Ediacaran-Cambrian transition: 410,000 years

dhw: Thank you for this. I don’t understand the figures given by the other researchers, which appear to allow for variations amounting to millions of years. In any case, the various new life forms did not occur all at once at the beginning of the Cambrian, which itself lasted for 13-25 million years (Wikipedia).

You have ignored this.

This is very specific newresearch looking at the specific time interval between the layers. In the Grand Canyon, the layer junctions are narrower than my finger width.

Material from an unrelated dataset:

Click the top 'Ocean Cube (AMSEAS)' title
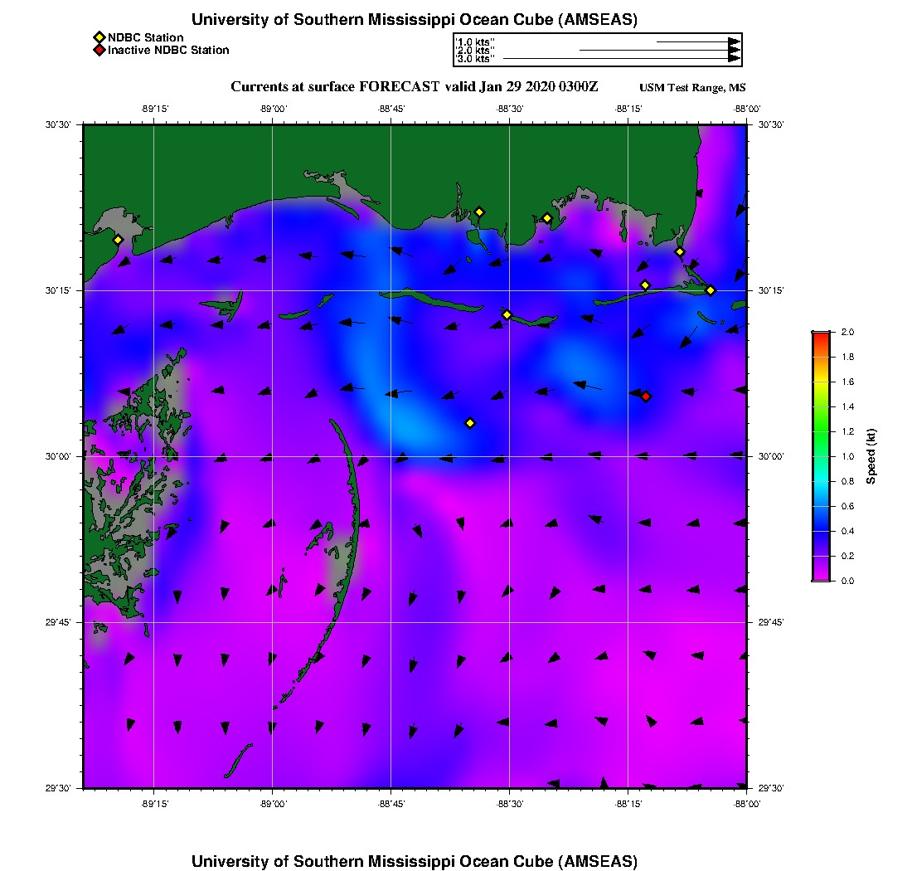This screenshot has height=871, width=912. tap(415, 20)
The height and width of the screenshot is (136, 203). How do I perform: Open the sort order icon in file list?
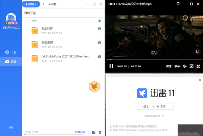click(x=99, y=21)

dhw: I told you it was written in 2019, and the arguments are not “old news”. Your new news is that one team reckons the boundary between Ediacaran and Cambrian was only 410,000 years. That alters nothing except the time available for all the transitions, and for all we know, that will also be “old news” in 2023.

What new news in 2023??? If the interval is this short now and peer reviewed and accepted as valid, it is valid reaseach. The interval will not grow bigger again!!

dhw: Some relevant quotes:

QUOTES: It is also important to realize that many of the Cambrian organisms, although likely near the base of major branches of the tree of life, did not possess all of the defining characteristics of modern animal body plans. These defining characteristics appeared progressively over a much longer period of time.

Not valid as to layer separation in time.


Some of the new fossil discoveries, in fact, appear to be more primitive precursors of the later Cambrian body plans.

True, but within the same Cambrian period.


(This ties in with the remarkable discovery you alerted us to under “neuropeptides”)

dhw: The sudden change of the Cambrian Era was, in relative terms, not too sudden for the process of evolution. The changes during the Cambrian Era did not occur over decades, centuries, or even thousands of years; they occurred over millions of years—plenty of time for evolutionary change.

This is off the point of the true gap measurement in the new discovery paper


dhw: (A hugely important observation, especially if you bear in mind Mirouze’s point that “TEs are likely major drivers of rapid evolution – changes measured in terms of generations rather than millennia.” Add to this Shapiro’s theory that intelligent cells (not random mutations) produce the innovations that lead to speciation, and there is indeed “plenty of time for evolutionary change”. Which of these arguments have been invalidated by the up-to-date estimate of 410,000 years?)

You are straw clutching. Shapiro's theory is fine with this.